● TRY IT
Copy out exactly the stretch of the listing below that begins at the line containing "This screenshot has height=570, width=1568." and ends at the line containing "Given: Click the cloud upload icon", and copy nothing outside it.

● INFORMATION
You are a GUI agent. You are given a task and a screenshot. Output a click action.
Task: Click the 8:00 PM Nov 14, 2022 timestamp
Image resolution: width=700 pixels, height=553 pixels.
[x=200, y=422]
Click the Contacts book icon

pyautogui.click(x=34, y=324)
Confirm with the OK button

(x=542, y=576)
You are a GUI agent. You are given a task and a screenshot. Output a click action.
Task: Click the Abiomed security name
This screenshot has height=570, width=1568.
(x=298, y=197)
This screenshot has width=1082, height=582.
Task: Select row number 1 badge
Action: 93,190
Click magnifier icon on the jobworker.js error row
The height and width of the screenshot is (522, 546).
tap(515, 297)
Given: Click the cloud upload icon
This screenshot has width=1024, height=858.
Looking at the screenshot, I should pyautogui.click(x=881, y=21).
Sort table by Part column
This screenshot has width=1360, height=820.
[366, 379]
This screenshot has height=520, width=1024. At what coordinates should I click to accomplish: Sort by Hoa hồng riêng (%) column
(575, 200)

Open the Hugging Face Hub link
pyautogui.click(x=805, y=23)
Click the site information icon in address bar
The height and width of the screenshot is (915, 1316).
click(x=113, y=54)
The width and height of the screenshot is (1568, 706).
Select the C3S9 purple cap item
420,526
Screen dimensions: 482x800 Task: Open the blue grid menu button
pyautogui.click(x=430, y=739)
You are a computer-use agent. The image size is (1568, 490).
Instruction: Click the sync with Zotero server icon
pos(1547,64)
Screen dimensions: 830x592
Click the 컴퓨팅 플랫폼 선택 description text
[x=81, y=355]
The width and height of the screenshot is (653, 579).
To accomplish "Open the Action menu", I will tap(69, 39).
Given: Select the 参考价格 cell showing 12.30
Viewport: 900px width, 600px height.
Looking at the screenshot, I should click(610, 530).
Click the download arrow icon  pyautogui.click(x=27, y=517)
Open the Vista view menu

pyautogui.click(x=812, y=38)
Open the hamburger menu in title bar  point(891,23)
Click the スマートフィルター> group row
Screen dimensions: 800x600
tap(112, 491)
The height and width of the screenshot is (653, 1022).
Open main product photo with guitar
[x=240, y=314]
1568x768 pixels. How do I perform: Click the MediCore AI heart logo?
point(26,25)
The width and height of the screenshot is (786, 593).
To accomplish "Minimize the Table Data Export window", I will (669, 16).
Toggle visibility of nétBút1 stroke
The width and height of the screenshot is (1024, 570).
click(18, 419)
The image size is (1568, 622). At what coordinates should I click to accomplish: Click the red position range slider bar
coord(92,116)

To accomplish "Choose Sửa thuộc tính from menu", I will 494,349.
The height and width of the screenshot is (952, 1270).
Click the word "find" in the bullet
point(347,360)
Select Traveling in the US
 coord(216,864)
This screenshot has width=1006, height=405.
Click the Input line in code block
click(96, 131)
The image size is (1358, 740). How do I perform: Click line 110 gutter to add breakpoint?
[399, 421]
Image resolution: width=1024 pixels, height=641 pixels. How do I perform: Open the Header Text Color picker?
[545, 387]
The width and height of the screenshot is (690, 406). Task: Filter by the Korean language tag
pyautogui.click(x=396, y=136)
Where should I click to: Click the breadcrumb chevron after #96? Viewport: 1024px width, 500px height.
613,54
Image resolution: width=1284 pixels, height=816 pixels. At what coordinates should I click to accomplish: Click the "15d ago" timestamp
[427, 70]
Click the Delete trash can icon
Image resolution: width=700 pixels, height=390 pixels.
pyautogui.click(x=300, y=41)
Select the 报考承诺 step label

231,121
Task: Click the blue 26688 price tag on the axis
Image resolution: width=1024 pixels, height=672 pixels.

● ANSWER TO THE PROBLEM
This screenshot has height=570, width=1568.
(x=298, y=197)
This screenshot has width=1082, height=582.
Task: Select row number 1 badge
Action: 93,190
Click magnifier icon on the jobworker.js error row
The height and width of the screenshot is (522, 546).
tap(515, 297)
Given: Click the cloud upload icon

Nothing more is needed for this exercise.